I will use first one then because it's more convenient for me to only modify segmentation head, thus having better training speed and I can only modify the last output layers

### dataset

In [1]:
import os
import numpy as np
from PIL import Image
from torchvision.io import decode_image

from torch.utils.data import Dataset, DataLoader
import torchvision.transforms.v2 as T

from torchvision import tv_tensors
import torch

class PascalDS(Dataset):
    """
    Pascal part dataset with on the fly mask creation
    """
    def __init__(self, file_list_path, transform=None):
        self.transform = transform

        with open(file_list_path, "r") as f:
            self.filenames = [line.strip() for line in f if line.strip()]

    def __len__(self):
        return len(self.filenames)

    def __getitem__(self, idx):
        """ 
        Create masks on the fly based on classes. Transform applies to all image and masks
        and filters what to use inside torchvision transforms class to prevent scaling integer masks
        """
        
        img_filename = self.filenames[idx]
        img_basename = img_filename.split("/")[-1]

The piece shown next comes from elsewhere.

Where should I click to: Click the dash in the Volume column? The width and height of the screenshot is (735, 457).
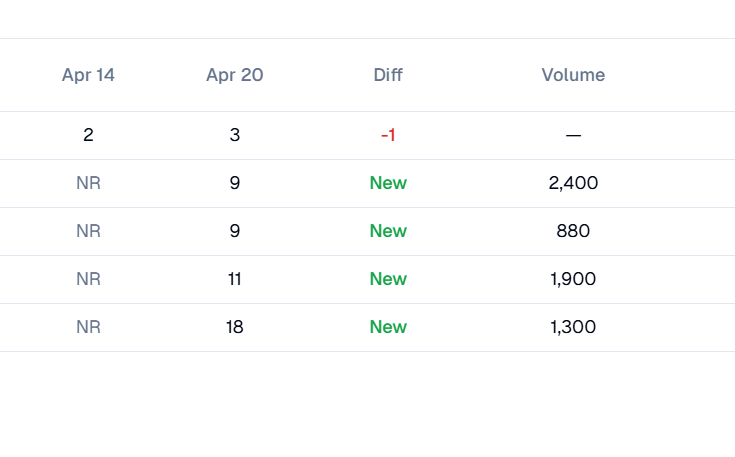pyautogui.click(x=573, y=135)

        img_path = os.path.join(
            "/mnt/c/datasets/pascal_part/JPEGImages", img_filename + ".jpg"
        )
        mask_path = os.path.join(
            "/mnt/c/datasets/pascal_part/gt_masks", img_basename + ".npy"
        )

        image = decode_image(img_path)

        full_mask = np.load(mask_path)
        # consider any part of body as body or class 1
        binary_mask = (full_mask > 0).astype(np.uint8)

        upper = [4, 2, 1, 6]
        lower = [3, 5]
        triple_mask = np.zeros_like(full_mask, dtype=np.uint8)
        # upper body of triple is 1
        triple_mask[np.isin(full_mask, upper)] = 1
        # and lower is 2
        triple_mask[np.isin(full_mask, lower)] = 2


        if self.transform is not None:
            image, binary_mask, triple_mask, full_mask = self.transform(
                image, binary_mask, 
            triple_mask, full_mask
                )
            
            full_mask = full_mask.long()
            binary_mask = binary_mask.long()
            triple_mask = triple_mask.long()


        return image, binary_mask, triple_mask, full_mask

In [2]:
root_path = "/mnt/c/datasets/pascal_part"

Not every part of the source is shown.